I support/ed Sen Shiozawa's bill to add insurance coverage for autism. I/we put one of our children in an autism kindergarten class (she is not autistic but they needed to start mainstreaming and she is empathetic enough to handle it). She later became a teacher teaching autistic children.
2)  Wandering:  Wandering (or elopement) is an issue that affects around half of children with ASD, as well as many people with Alzheimer’s and dementia.  There are substantial costs involved with search efforts that often require emergency personnel.  There are also promising technologies, such as smartphones, GPS, and Bluetooth, which can help with tracking these individuals.  

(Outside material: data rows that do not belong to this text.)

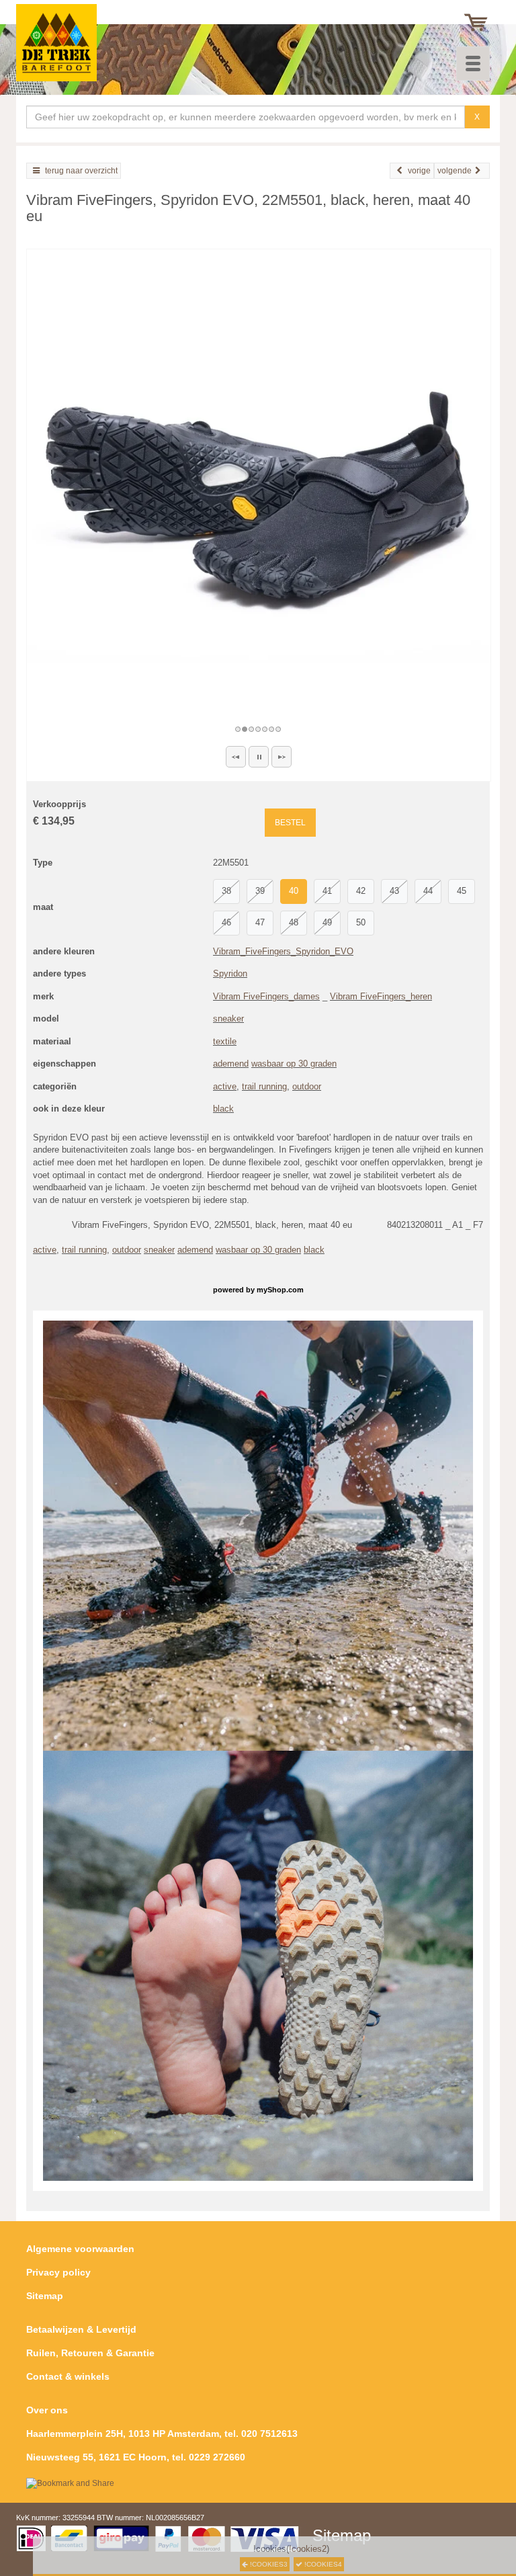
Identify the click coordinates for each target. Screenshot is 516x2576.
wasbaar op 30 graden (294, 1063)
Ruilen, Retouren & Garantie (90, 2353)
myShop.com (280, 1290)
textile (224, 1041)
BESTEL (290, 822)
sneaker (228, 1018)
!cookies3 (268, 2564)
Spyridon (230, 973)
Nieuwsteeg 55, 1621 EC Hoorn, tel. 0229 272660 (135, 2457)
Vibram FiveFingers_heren (381, 996)
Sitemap (44, 2295)
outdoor (306, 1086)
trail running (264, 1086)
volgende (454, 170)
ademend (231, 1063)
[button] (236, 756)
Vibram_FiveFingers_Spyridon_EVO (283, 951)
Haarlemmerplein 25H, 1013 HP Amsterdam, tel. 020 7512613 (162, 2433)
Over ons (47, 2410)
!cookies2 (308, 2549)
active (224, 1086)
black (223, 1109)
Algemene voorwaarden (80, 2248)
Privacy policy (58, 2272)
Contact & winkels (68, 2376)
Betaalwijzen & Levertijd (81, 2329)
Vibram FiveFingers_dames (266, 996)
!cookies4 (322, 2564)
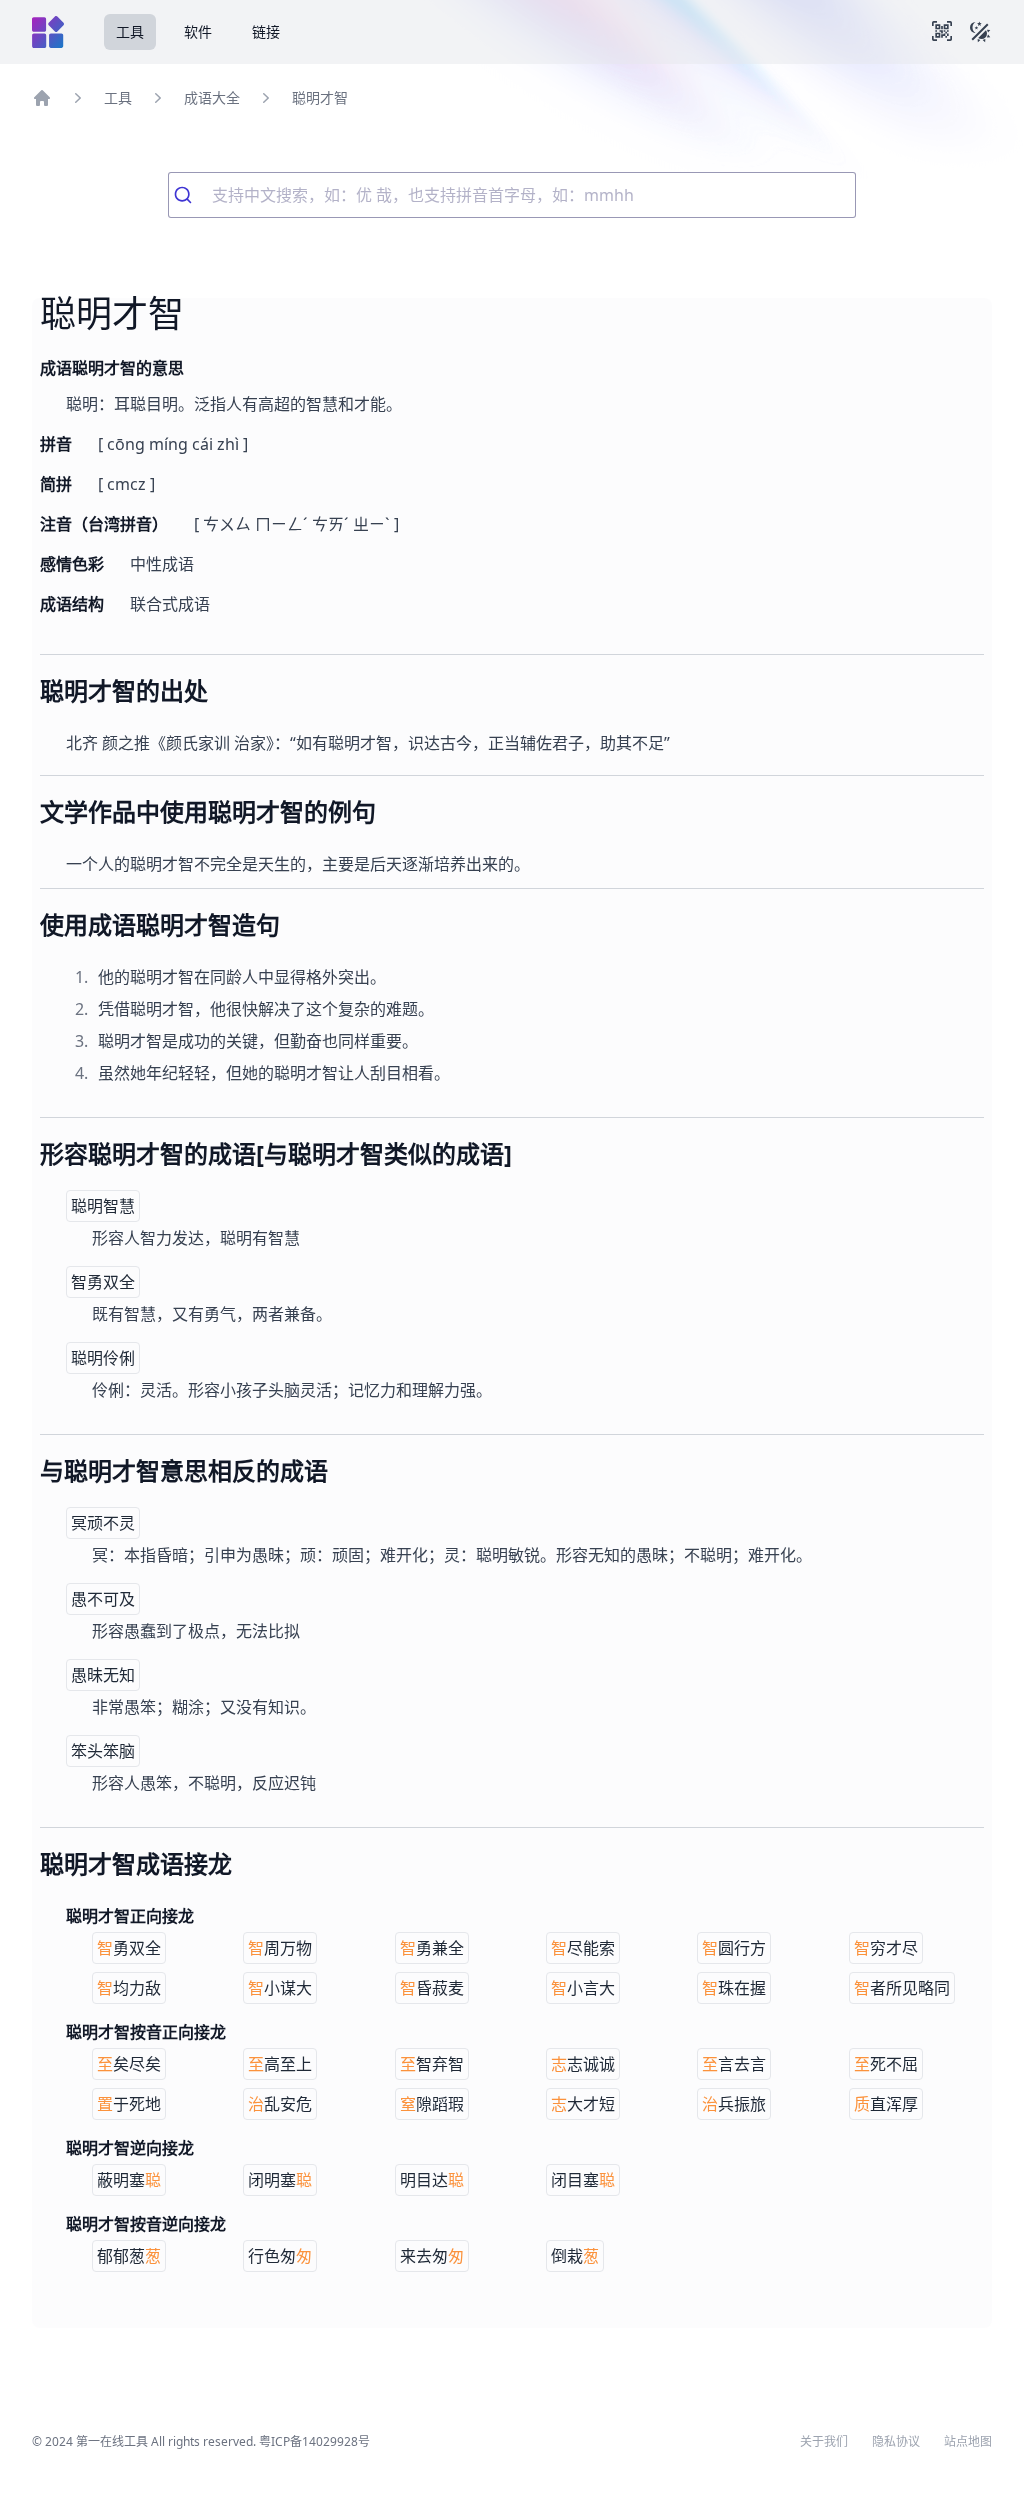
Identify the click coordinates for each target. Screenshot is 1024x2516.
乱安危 (280, 2104)
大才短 (583, 2104)
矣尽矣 (129, 2064)
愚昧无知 (103, 1675)
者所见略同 (902, 1988)
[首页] (42, 98)
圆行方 (734, 1948)
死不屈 (886, 2064)
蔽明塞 (129, 2180)
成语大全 (212, 97)
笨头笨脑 (103, 1751)
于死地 (129, 2104)
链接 (266, 31)
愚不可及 (103, 1599)
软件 (198, 31)
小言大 (583, 1988)
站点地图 (968, 2442)
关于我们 (824, 2442)
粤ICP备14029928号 (314, 2441)
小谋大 (280, 1988)
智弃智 (432, 2064)
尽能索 (583, 1948)
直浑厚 (886, 2104)
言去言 (734, 2064)
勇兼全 (432, 1948)
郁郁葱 (129, 2256)
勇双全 (129, 1948)
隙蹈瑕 (432, 2104)
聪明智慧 (103, 1206)
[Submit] (190, 195)
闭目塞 (583, 2180)
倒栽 (575, 2256)
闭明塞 (280, 2180)
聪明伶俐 (103, 1358)
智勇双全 (103, 1282)
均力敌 (129, 1988)
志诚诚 (583, 2064)
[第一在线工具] (48, 32)
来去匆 (432, 2256)
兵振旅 (734, 2104)
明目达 (432, 2180)
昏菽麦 (432, 1988)
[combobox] (512, 195)
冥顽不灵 (103, 1523)
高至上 (280, 2064)
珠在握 (734, 1988)
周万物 (280, 1948)
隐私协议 (896, 2442)
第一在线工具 (112, 2441)
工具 (130, 31)
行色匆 (280, 2256)
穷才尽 (886, 1948)
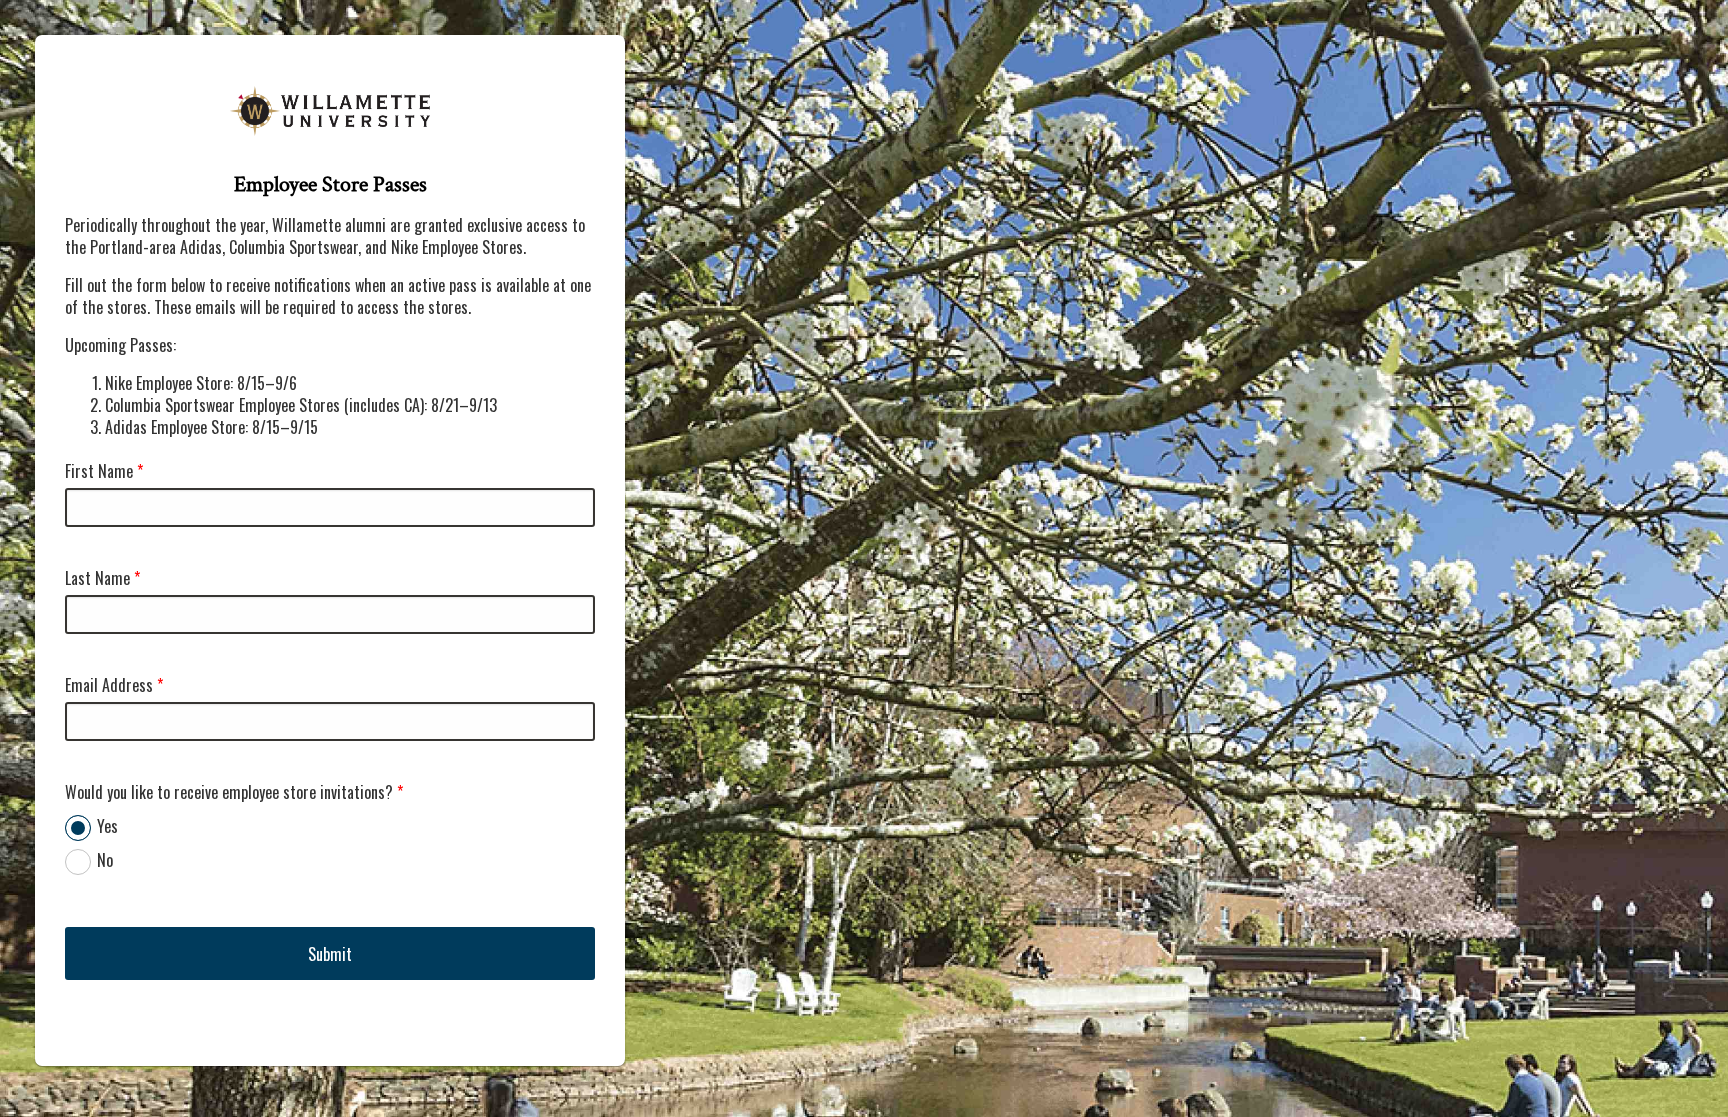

 Would you support efforts to:
  • better understand the extent of the wandering problem in Utah
  • promote training for emergency personnel 
  • identify technological solutions and help make them affordable for caregivers
George Chapman:

Wandering should not be a problem with cellphone and watch band locators. Maybe a charity that offers such a solution. When my father and mother had that issue, we used cellphones to keep an eye on them.
3) Housing and Employment:  When autistic people transition out of the public school system, many of them need help with housing and employment.  According to the 2013 Annual Report of the Utah Division of Services for People with Disabilities, over 5,000 Utahns received services, and 80% of them had an intellectual disability.  Another 1,892 Utahns are on the waiting list.
Would you support steps to improve housing and employment opportunities for individuals with autism?
George Chapman:
I would support steps to improve housing and employment opportunities.
In short, I will look to Sen. Shiozawa for direction on these issues.  I agree with his opinions.  I do believe that cost to society can be significantly decreased with proper and effective education at an early age.  My daughter's teaching experience proves it.

You can Google chapman4senate2 to see more of my opinions and issues.